Hormis pour ce qui est des blagues et quolibets visant certaines listes farfelues, la mobilisation est pratiquement inexistante. Il est loin le temps où les réseaux sociaux bouillonnaient, où les internautes tunisiens s’impliquaient en affichant leur soutien à un candidat ou un parti. Ils sont bien loin les débats enflammés au sein des réunions de familles, au bureau ou au café du coin. La grève des enseignants du secondaire ou encore le costume officiel de l’équipe nationale de football déchaînent plus de passions que le scrutin à venir et ses conséquences sur nos vies de tous les jours. Parce qu’il faut le dire, notre classe politique a perdu le pari de faire comprendre aux Tunisiens l’enjeu de ces élections qui vont instaurer un pouvoir local.

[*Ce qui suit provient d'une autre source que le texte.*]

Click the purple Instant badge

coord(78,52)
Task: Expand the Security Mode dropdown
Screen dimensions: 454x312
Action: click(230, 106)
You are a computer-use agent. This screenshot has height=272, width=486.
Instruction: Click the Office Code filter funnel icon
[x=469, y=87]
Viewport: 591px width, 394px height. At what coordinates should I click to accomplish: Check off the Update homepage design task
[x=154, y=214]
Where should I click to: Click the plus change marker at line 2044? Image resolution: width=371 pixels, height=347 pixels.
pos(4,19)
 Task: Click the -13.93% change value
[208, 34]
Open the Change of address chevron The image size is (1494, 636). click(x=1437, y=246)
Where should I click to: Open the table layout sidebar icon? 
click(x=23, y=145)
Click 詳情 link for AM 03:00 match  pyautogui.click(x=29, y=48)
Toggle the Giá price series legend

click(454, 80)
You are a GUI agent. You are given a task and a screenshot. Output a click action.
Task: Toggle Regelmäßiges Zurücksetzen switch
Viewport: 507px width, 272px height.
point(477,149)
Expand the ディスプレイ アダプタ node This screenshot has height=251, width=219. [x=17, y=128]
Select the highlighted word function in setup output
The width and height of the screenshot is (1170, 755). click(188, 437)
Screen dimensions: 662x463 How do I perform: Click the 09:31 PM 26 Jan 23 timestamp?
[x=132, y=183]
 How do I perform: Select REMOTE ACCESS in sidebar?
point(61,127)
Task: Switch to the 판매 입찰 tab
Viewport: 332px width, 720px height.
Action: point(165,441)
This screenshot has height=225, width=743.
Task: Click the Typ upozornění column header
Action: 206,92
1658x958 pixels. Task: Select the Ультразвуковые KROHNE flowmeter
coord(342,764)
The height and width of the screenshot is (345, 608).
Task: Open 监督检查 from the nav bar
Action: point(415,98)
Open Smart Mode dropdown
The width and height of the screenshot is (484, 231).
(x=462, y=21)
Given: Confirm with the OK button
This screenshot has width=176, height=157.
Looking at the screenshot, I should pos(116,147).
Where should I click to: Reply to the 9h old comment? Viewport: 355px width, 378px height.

Ce sont surtout les jeunes qui se détournent du fait politique, une tendance mondiale cela va sans dire, mais la Tunisie se trouve au tout début de son processus de démocratisation. Donc la mobilisation devrait se faire ressentir, sauf que l’enthousiasme d’il y a à peine 4 ans ou 7 ans a été complétement sapé. On assiste effectivement à une perte de confiance critique des électeurs. On fait face à une fracture, un fossé qui se creuse de jour en jour entre une élite politique, qui peine à se renouveler, et des citoyens désabusés en perte de repère. Des citoyens qui n’en ont plus rien à cirer des beaux discours et des promesses qui ne seront pas tenues de toute manière. Un état des faits navrant parce que même s’ils sont déçus par la classe politique, même s’ils ont raison sur plusieurs reproches, les électeurs n’en restent pas moins l’une des pierres angulaires d’un système démocratique, une partie prenante de la gestion du pays.
Aujourd’hui, on a l’impression, ou plutôt la certitude, qu’une part non négligeable des personnes en âge de voter est bien décidée à sanctionner un système politique défaillant qui n’a pas su répondre à leurs attentes. Une nouvelle démocratie dont ils se détournent et désavouent de plus en plus.
Les observateurs de la place parlent d’une abstention record lors de ces municipales. Il n’est en effet pas exclu que l’abstentionnisme soit le plus grand taux du scrutin. Que cela soit un abstentionnisme d’indifférence ou de sanction, peu importe. Ce sera un indicateur concret du malaise qui s’est installé entre les citoyens et leurs représentants politiques et généralement de l’état de santé de notre si fragile système démocratique. Ce sera une belle gifle pour notre élite politique qui sera poussée (ou pas d’ailleurs) à repenser ses choix et à se renouveler. Mais ça, c’est une autre paire de manches…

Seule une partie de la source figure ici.